The decision to substitute much-needed bursaries – which help ensure that the U.K.’s health service produces the nurses and midwives it so desperately needs – with loans that those nurses will have to painstakingly pay back through years of debt is being seen as the latest unacceptable attack on the National Health Service.
“Bursaries are an essential financial support and without them, many of us here today wouldn’t have been able to fulfill our dream of becoming a nurse,” Sylvia Duval, chair of the RCN Student Council, told Occupy.com. “Taking away these grants and replacing them with hefty loans will only pile on more personal financial pressure to an already overstretched part of the health care workforce."
Presently student midwives and nurses are entitled to a yearly NHS bursary from £1,000 ($1,400) to £4,000 ($5,600). The students are exempt from tuition fees and don’t have to pay the grant back. However, from August 2017 the Tories plan to scrap these vital funds for student nurses in training, who instead will be forced to take out loans that leave them saddled with debt just as they begin their career with the NHS.
Thousands of doctors signed a letter in support of the protest earlier this month – testament to the widespread opposition to the Tories’ latest move that is squeezing every penny out of an already sparse healthcare budget. More than 1,500 General Practitioners, consultants and junior doctors lent their support to the "Bursary or Bust" campaign, saying that in an era of “brutal cuts and spiralling workloads,” it’s “goodwill, compassion, dedication and tireless effort” that holds the NHS together.
Addressing the rally that took place outside 10 Downing Street in London, Heidi Alexander, the U.K.’s shadow health secretary, read out opposition leader Jeremy Corbyn’s message to National Health Service staff. “We must keep nursing bursaries for the next generation so that nurses can qualify, help all of us and not be lost to the profession,” Corbyn wrote.
Alexander reiterated Corbyn’s concerns, warning that the government was "taking a huge gamble” with the future of the NHS by cutting valuable grant funding. “First it was the junior doctors and now it is student nurses. We will oppose them and we will not let them put the future of the NHS at risk,” she said.
The protest, held the weekend before last, coincided with the historic junior doctors’ strike that rocked Britain. The 24-hour walkout by junior doctors was triggered when the government and the British Medical Association (BMA) failed to agree on a proposed new contract set by the Conservative government for junior doctors.
The contracts threaten longer hours, lower pay and increased stress, resulting in U.K. junior doctors working for as little as £10 ($14) an hour.
Saying that he would struggle to pay for his mortgage and household bills under the Department of Health’ s new junior doctor contract, Dr. Singh, a 34-year-old junior doctor in general medicine, told the Guardian: “I am not looking for parity of pay with my friends in the City. But if you can’t afford to pay your mortgage or your child’s nursery bills and you can’t look after your child yourself in the evening or [at] weekend because the government is proposing you should work those hours on a normal basis, you can’t continue with that kind of life.”

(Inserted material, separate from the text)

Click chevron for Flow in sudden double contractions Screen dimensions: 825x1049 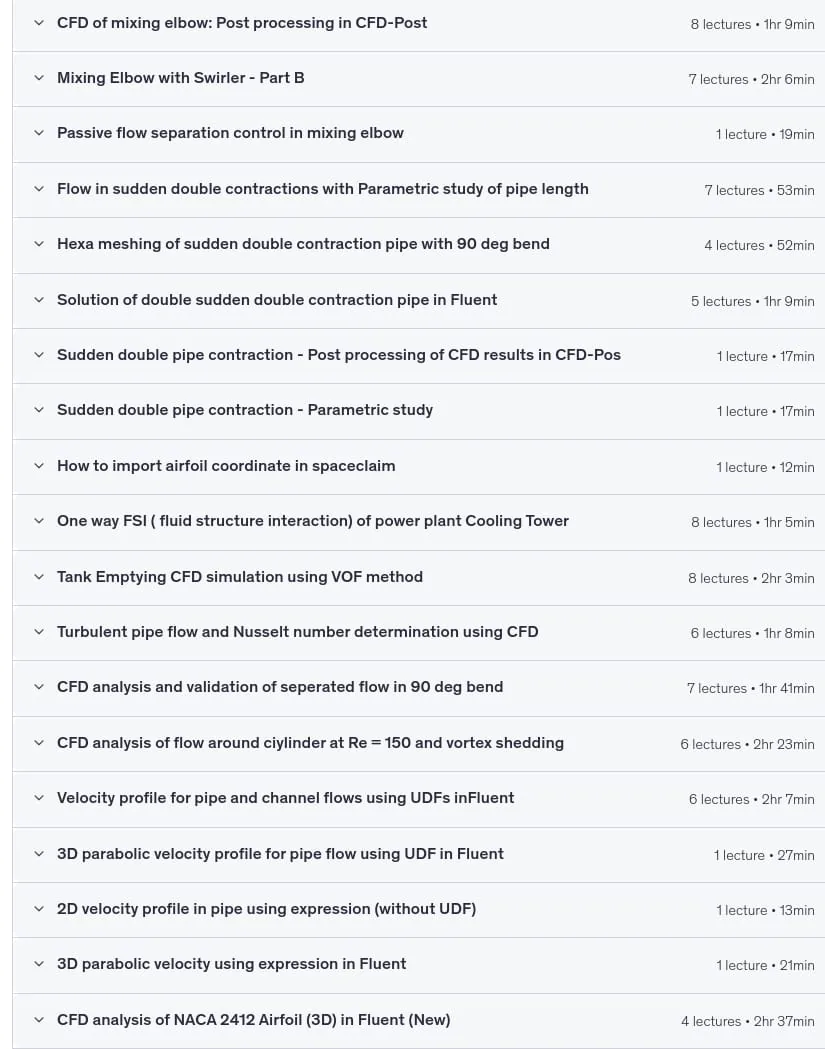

With cuts being planned for the salaries of junior doctors, and now long-standing and much-needed grants being cast on the scrapheap in exchange for debt-inducing loans for student nurses and midwives, the state of the NHS is a far cry from PM David Cameron’s pre-election pledge to increase health budgets by at least £8 billion a year by 2020.
Instead, it seems the Tories are doing everything in their power to cut NHS funding – and by doing so, to exacerbate an already chronic shortage of doctors, nurses and other healthcare professionals.